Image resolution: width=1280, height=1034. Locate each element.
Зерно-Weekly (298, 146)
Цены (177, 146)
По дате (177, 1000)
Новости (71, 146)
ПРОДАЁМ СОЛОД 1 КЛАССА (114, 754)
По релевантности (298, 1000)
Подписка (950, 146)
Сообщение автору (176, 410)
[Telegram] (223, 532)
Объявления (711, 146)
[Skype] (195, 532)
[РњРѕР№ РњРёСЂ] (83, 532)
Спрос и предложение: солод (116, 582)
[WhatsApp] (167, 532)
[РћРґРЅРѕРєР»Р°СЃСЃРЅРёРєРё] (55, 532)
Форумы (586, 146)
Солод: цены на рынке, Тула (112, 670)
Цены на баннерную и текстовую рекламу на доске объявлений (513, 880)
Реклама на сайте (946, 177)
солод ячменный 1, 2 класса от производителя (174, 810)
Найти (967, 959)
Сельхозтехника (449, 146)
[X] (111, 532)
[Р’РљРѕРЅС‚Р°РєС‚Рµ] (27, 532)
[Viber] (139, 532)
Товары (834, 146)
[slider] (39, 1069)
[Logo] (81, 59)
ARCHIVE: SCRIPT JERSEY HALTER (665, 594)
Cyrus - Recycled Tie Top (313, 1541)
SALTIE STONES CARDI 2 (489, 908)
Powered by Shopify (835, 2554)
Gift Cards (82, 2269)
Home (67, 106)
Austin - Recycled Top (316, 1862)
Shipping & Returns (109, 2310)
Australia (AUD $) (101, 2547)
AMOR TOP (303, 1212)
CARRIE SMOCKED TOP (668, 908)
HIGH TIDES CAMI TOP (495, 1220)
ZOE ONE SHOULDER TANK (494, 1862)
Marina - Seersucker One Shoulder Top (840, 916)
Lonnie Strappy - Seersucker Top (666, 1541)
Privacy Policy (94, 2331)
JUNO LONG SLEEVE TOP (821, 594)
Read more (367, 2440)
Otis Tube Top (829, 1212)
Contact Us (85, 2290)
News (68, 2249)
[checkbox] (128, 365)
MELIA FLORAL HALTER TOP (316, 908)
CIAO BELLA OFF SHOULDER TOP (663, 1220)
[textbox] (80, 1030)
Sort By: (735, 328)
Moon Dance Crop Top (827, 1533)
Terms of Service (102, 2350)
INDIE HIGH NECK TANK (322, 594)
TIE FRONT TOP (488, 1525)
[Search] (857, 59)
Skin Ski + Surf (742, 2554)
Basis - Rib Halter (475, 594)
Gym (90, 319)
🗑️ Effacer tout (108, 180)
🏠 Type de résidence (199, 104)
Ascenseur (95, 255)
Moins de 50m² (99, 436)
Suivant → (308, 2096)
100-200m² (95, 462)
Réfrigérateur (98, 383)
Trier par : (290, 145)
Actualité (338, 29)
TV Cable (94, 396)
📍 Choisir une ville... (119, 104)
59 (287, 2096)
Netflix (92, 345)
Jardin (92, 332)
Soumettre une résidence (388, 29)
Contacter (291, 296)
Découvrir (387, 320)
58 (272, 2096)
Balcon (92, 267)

----------

Try it:
What you give back should be only the lines of the records above, starting at the line with "Форумы (586, 146)" and ending at the line with "Сельхозтехника (449, 146)", restated word for word.

Your response:
Форумы (586, 146)
Солод: цены на рынке, Тула (112, 670)
Цены на баннерную и текстовую рекламу на доске объявлений (513, 880)
Реклама на сайте (946, 177)
солод ячменный 1, 2 класса от производителя (174, 810)
Найти (967, 959)
Сельхозтехника (449, 146)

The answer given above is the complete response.